I went to the right schools, dated the wrong girls, basically did everything my old man recommended, and yet here I am. It’s not a low point in my life, more like a troubling baseline.
Philosophically, I guess you have to look at the big picture, which reveals that we’re in the early innings of another wonderful college football season, where each week is like a playoff situation. I can think of no other sport where every game is so vital and the fans so feverish.
Out at the Rose Bowl, the war drums of fall are about to sound for a third straight week. I don’t know Coach Jim Mora’s secret, but like Jim Harbaugh, he seems one of those force-of-will guys who just gets things done. Mora for mayor? Bet he’d fix those L.A. schools.

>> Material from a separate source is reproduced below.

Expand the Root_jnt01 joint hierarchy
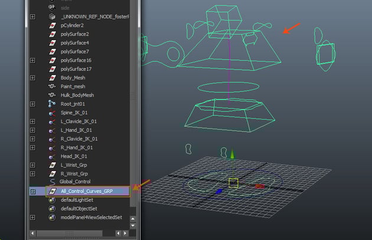coord(32,104)

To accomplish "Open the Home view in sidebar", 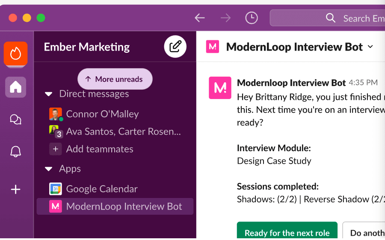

Harbaugh is probably the best coach in the business — pro or college — and Mora seems cut of the same steel cloth. As a species, don’t college coaches just seem more interesting than their NFL counterparts? Maybe it’s all that “molders of young men” crud the alumni are always spewing.
How good have these Bruins become? So good that wild bears have begun showing up near the Rose Bowl, hoping for a peek. The first one they called “Meatball,” because what else would you call something that walked more than a couple of miles to see (the old) UCLA play? The second bear got nailed by a car.
But still they’re coming, these bears, and if you’re into omens and horoscopes, which you probably are, you have to wonder whether there isn’t something to all this. The Bruins sport an offense that could probably win back Cuba, led by a quarterback with the pulse rate of a sleepy priest.
My favorite, though, is this Steven Manfro, a slashing freshman who doesn’t get much ink. He merely does everything Gen. Patton asks of him.
In short, the Bruins are more loaded than a roadie for the Sex Pistols.
On this night, they’re close to blanking the Houston Cougars, a stiff, winless team that looks like it spent far too much time in the weight room. The players resemble video game figures, so thick of neck that they can’t swivel to catch a pass. And the hapless Houston quarterback looks like a guy tossing beach balls into a ceiling fan.
Repeat after me: Deeeeeeeee-fence.
Out in the nearby pastures, in one of the most winsome tailgate venues in America, you can feel the vibe changing, the sense that UCLA is finally on solid ground. If I were USC, or anybody else, I wouldn’t want to play this Bruins team.
Two hours before the game, a fog of barbecue smoke drifts over the tailgaters — a tone poem moment. To watch Brookside Golf Club load up for a game is to believe in the power of positive parking. Why don’t the Dodgers hire these guys? Easy in, easy out, it is usually the best driving experience of any L.A. sports venue, save the Galaxy, which plays (I think) somewhere down near the border, where traffic is much lighter.
About an hour before the game, two clowns with a cooler show up selling coconut rum drinks in actual coconuts, six bucks a pop. At L.A. Live, you get a swizzle stick for that, or half an olive. So we buy two coconut drinks to toast this hot young Bruins season.
The bears are back. Bottoms up, baby.